• [How to complete this task]
The lines you need are those holding the word "pixels"; pull them from the material.

BEGIN Dataset records

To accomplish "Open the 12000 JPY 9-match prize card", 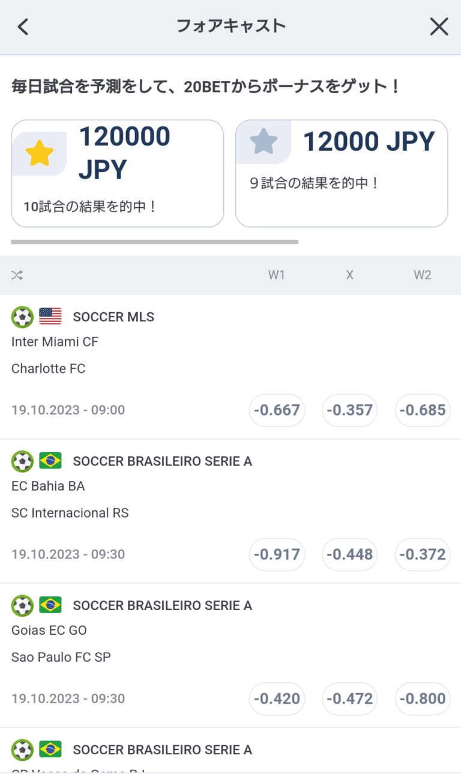I will [342, 174].
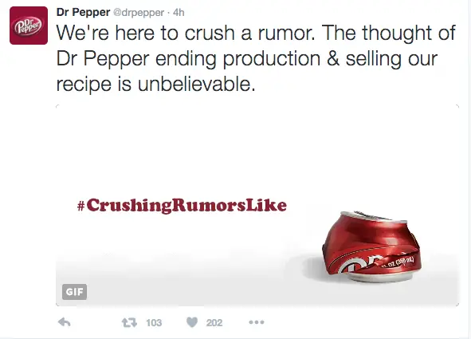Open the tweet's 4h timestamp permalink

pyautogui.click(x=179, y=13)

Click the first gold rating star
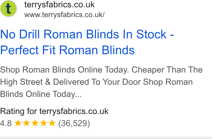pos(18,123)
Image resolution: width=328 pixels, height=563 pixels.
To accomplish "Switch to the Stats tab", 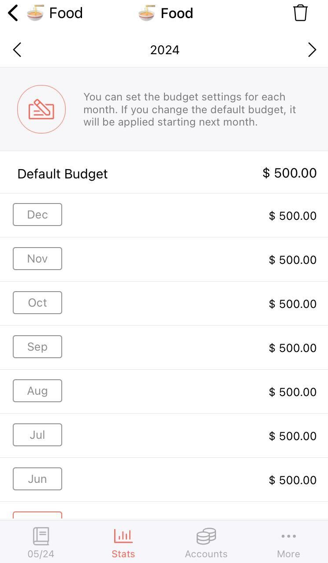I will pyautogui.click(x=123, y=542).
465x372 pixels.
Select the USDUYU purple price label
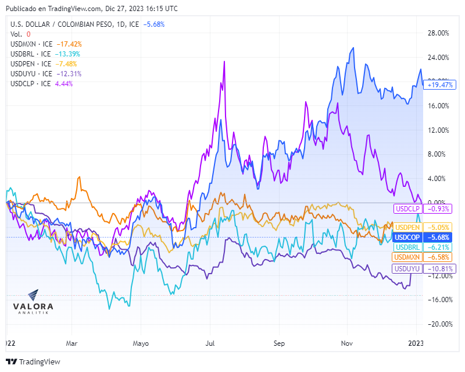click(x=406, y=268)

END Dataset records

• [Solved exercise]
Image resolution: width=328 pixels, height=563 pixels.
465x372 pixels.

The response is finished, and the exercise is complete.